- _GOAL OF THE EXERCISE_:
Transcribe the entries below without alteration.

- _RECORDS FOR THIS EXERCISE_:
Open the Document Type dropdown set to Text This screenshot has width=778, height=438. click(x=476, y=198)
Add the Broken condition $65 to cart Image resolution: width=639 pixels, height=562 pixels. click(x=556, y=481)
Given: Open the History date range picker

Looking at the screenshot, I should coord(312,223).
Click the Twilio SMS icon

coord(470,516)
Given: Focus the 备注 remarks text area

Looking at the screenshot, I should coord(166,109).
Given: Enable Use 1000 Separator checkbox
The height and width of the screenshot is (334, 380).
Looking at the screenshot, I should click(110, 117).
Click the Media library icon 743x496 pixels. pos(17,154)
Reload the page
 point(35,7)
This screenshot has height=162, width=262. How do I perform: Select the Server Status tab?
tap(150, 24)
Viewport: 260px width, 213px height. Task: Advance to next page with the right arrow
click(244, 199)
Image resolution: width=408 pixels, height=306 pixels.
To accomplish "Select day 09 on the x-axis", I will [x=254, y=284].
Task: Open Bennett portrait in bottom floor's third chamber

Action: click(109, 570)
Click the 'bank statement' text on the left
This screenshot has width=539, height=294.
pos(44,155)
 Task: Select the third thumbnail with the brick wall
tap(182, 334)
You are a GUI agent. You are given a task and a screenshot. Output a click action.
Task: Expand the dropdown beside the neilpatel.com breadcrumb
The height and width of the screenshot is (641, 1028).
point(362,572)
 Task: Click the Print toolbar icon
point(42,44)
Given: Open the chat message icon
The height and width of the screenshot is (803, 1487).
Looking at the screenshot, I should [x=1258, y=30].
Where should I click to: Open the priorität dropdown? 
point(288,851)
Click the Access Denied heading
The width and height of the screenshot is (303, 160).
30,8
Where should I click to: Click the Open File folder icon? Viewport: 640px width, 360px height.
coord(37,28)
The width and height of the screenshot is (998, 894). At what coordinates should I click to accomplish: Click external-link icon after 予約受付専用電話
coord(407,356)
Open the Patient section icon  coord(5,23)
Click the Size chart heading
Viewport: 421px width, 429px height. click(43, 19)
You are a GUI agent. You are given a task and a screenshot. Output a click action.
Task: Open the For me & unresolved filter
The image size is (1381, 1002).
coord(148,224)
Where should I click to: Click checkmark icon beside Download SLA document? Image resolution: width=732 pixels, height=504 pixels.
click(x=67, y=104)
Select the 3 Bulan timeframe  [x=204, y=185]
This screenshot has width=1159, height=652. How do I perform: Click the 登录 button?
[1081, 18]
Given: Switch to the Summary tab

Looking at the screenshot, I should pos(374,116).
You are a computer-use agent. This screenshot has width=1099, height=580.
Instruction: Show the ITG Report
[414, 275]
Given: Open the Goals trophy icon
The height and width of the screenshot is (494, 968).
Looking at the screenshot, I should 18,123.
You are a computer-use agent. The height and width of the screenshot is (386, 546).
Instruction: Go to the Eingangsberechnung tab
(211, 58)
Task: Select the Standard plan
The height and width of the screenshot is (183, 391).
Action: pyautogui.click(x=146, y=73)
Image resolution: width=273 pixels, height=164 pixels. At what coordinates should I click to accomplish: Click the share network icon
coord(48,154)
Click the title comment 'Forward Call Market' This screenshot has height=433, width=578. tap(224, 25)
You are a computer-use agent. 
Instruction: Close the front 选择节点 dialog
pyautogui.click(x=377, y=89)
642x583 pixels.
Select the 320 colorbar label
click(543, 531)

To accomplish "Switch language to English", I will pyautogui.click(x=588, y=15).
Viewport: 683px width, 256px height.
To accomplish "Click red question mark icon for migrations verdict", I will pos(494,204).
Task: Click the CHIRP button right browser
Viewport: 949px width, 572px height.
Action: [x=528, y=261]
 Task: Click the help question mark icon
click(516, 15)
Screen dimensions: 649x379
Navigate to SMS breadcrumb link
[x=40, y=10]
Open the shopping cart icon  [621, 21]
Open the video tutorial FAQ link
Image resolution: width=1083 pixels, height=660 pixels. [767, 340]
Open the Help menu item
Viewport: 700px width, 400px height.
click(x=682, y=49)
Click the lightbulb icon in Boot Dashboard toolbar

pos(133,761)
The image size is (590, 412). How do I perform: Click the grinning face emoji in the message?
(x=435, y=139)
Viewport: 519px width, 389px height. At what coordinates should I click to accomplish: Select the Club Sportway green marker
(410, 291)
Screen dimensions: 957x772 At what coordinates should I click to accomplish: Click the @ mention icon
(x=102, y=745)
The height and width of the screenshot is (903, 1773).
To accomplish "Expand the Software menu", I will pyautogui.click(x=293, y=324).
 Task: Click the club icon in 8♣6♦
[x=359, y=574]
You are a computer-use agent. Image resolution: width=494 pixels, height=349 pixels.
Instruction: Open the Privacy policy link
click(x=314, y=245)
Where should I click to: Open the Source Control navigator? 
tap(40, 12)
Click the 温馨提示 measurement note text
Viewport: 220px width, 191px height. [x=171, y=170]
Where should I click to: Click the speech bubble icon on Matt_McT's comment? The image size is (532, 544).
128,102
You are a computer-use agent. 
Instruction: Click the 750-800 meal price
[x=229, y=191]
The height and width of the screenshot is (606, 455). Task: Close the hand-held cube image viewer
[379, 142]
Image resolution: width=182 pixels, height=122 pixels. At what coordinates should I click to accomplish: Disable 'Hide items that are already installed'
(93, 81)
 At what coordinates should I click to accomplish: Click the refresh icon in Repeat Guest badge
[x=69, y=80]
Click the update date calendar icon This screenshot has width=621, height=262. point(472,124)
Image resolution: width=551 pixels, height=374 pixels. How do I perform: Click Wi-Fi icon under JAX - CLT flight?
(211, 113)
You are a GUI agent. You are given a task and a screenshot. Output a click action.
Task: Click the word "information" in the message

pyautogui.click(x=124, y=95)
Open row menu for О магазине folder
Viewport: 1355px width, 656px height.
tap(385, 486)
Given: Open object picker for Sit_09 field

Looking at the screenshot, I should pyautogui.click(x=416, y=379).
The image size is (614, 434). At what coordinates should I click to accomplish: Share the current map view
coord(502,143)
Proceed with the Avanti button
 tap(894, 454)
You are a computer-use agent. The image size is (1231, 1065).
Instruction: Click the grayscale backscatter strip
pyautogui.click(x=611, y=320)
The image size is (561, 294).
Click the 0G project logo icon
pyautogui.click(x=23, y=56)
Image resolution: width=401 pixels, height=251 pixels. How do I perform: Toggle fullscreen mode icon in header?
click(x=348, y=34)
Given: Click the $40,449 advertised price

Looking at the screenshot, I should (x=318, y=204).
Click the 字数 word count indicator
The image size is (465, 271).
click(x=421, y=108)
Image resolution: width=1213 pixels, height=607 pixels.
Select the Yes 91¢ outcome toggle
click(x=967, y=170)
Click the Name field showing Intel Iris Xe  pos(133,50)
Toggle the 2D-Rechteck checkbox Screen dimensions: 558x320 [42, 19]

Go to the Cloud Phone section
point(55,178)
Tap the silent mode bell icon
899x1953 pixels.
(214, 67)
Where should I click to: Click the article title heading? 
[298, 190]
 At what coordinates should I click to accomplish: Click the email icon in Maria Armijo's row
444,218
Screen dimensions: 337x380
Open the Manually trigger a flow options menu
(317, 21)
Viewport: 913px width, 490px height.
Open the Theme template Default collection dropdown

- _EXERCISE OUTPUT_:
Open the Document Type dropdown set to Text This screenshot has width=778, height=438. click(x=476, y=198)
Add the Broken condition $65 to cart Image resolution: width=639 pixels, height=562 pixels. click(x=556, y=481)
Given: Open the History date range picker

Looking at the screenshot, I should coord(312,223).
Click the Twilio SMS icon

coord(470,516)
Given: Focus the 备注 remarks text area

Looking at the screenshot, I should coord(166,109).
Given: Enable Use 1000 Separator checkbox
The height and width of the screenshot is (334, 380).
Looking at the screenshot, I should click(110, 117).
Click the Media library icon 743x496 pixels. pos(17,154)
Reload the page
 point(35,7)
This screenshot has height=162, width=262. How do I perform: Select the Server Status tab?
tap(150, 24)
Viewport: 260px width, 213px height. Task: Advance to next page with the right arrow
click(244, 199)
Image resolution: width=408 pixels, height=306 pixels.
To accomplish "Select day 09 on the x-axis", I will [x=254, y=284].
Task: Open Bennett portrait in bottom floor's third chamber

Action: click(109, 570)
Click the 'bank statement' text on the left
This screenshot has width=539, height=294.
pos(44,155)
 Task: Select the third thumbnail with the brick wall
tap(182, 334)
You are a GUI agent. You are given a task and a screenshot. Output a click action.
Task: Expand the dropdown beside the neilpatel.com breadcrumb
The height and width of the screenshot is (641, 1028).
point(362,572)
 Task: Click the Print toolbar icon
point(42,44)
Given: Open the chat message icon
The height and width of the screenshot is (803, 1487).
Looking at the screenshot, I should [x=1258, y=30].
Where should I click to: Open the priorität dropdown? 
point(288,851)
Click the Access Denied heading
The width and height of the screenshot is (303, 160).
30,8
Where should I click to: Click the Open File folder icon? Viewport: 640px width, 360px height.
coord(37,28)
The width and height of the screenshot is (998, 894). At what coordinates should I click to accomplish: Click external-link icon after 予約受付専用電話
coord(407,356)
Open the Patient section icon  coord(5,23)
Click the Size chart heading
Viewport: 421px width, 429px height. click(43, 19)
You are a GUI agent. You are given a task and a screenshot. Output a click action.
Task: Open the For me & unresolved filter
The image size is (1381, 1002).
coord(148,224)
Where should I click to: Click checkmark icon beside Download SLA document? Image resolution: width=732 pixels, height=504 pixels.
click(x=67, y=104)
Select the 3 Bulan timeframe  [x=204, y=185]
This screenshot has width=1159, height=652. How do I perform: Click the 登录 button?
[1081, 18]
Given: Switch to the Summary tab

Looking at the screenshot, I should pos(374,116).
You are a computer-use agent. This screenshot has width=1099, height=580.
Instruction: Show the ITG Report
[414, 275]
Given: Open the Goals trophy icon
The height and width of the screenshot is (494, 968).
Looking at the screenshot, I should 18,123.
You are a computer-use agent. The height and width of the screenshot is (386, 546).
Instruction: Go to the Eingangsberechnung tab
(211, 58)
Task: Select the Standard plan
The height and width of the screenshot is (183, 391).
Action: pyautogui.click(x=146, y=73)
Image resolution: width=273 pixels, height=164 pixels. At what coordinates should I click to accomplish: Click the share network icon
coord(48,154)
Click the title comment 'Forward Call Market' This screenshot has height=433, width=578. tap(224, 25)
You are a computer-use agent. 
Instruction: Close the front 选择节点 dialog
pyautogui.click(x=377, y=89)
642x583 pixels.
Select the 320 colorbar label
click(543, 531)

To accomplish "Switch language to English", I will pyautogui.click(x=588, y=15).
Viewport: 683px width, 256px height.
To accomplish "Click red question mark icon for migrations verdict", I will pos(494,204).
Task: Click the CHIRP button right browser
Viewport: 949px width, 572px height.
Action: [x=528, y=261]
 Task: Click the help question mark icon
click(516, 15)
Screen dimensions: 649x379
Navigate to SMS breadcrumb link
[x=40, y=10]
Open the shopping cart icon  [621, 21]
Open the video tutorial FAQ link
Image resolution: width=1083 pixels, height=660 pixels. [767, 340]
Open the Help menu item
Viewport: 700px width, 400px height.
click(x=682, y=49)
Click the lightbulb icon in Boot Dashboard toolbar

pos(133,761)
The image size is (590, 412). How do I perform: Click the grinning face emoji in the message?
(x=435, y=139)
Viewport: 519px width, 389px height. At what coordinates should I click to accomplish: Select the Club Sportway green marker
(410, 291)
Screen dimensions: 957x772 At what coordinates should I click to accomplish: Click the @ mention icon
(x=102, y=745)
The height and width of the screenshot is (903, 1773).
To accomplish "Expand the Software menu", I will pyautogui.click(x=293, y=324).
 Task: Click the club icon in 8♣6♦
[x=359, y=574]
You are a computer-use agent. Image resolution: width=494 pixels, height=349 pixels.
Instruction: Open the Privacy policy link
click(x=314, y=245)
Where should I click to: Open the Source Control navigator? 
tap(40, 12)
Click the 温馨提示 measurement note text
Viewport: 220px width, 191px height. [x=171, y=170]
Where should I click to: Click the speech bubble icon on Matt_McT's comment? The image size is (532, 544).
128,102
You are a computer-use agent. 
Instruction: Click the 750-800 meal price
[x=229, y=191]
The height and width of the screenshot is (606, 455). Task: Close the hand-held cube image viewer
[379, 142]
Image resolution: width=182 pixels, height=122 pixels. At what coordinates should I click to accomplish: Disable 'Hide items that are already installed'
(93, 81)
 At what coordinates should I click to accomplish: Click the refresh icon in Repeat Guest badge
[x=69, y=80]
Click the update date calendar icon This screenshot has width=621, height=262. point(472,124)
Image resolution: width=551 pixels, height=374 pixels. How do I perform: Click Wi-Fi icon under JAX - CLT flight?
(211, 113)
You are a GUI agent. You are given a task and a screenshot. Output a click action.
Task: Click the word "information" in the message

pyautogui.click(x=124, y=95)
Open row menu for О магазине folder
Viewport: 1355px width, 656px height.
tap(385, 486)
Given: Open object picker for Sit_09 field

Looking at the screenshot, I should pyautogui.click(x=416, y=379).
The image size is (614, 434). At what coordinates should I click to accomplish: Share the current map view
coord(502,143)
Proceed with the Avanti button
 tap(894, 454)
You are a computer-use agent. The image size is (1231, 1065).
Instruction: Click the grayscale backscatter strip
pyautogui.click(x=611, y=320)
The image size is (561, 294).
Click the 0G project logo icon
pyautogui.click(x=23, y=56)
Image resolution: width=401 pixels, height=251 pixels. How do I perform: Toggle fullscreen mode icon in header?
click(x=348, y=34)
Given: Click the $40,449 advertised price

Looking at the screenshot, I should (x=318, y=204).
Click the 字数 word count indicator
The image size is (465, 271).
click(x=421, y=108)
Image resolution: width=1213 pixels, height=607 pixels.
Select the Yes 91¢ outcome toggle
click(x=967, y=170)
Click the Name field showing Intel Iris Xe  pos(133,50)
Toggle the 2D-Rechteck checkbox Screen dimensions: 558x320 [42, 19]

Go to the Cloud Phone section
point(55,178)
Tap the silent mode bell icon
899x1953 pixels.
(214, 67)
Where should I click to: Click the article title heading? 
[298, 190]
 At what coordinates should I click to accomplish: Click the email icon in Maria Armijo's row
444,218
Screen dimensions: 337x380
Open the Manually trigger a flow options menu
(317, 21)
Viewport: 913px width, 490px height.
Open the Theme template Default collection dropdown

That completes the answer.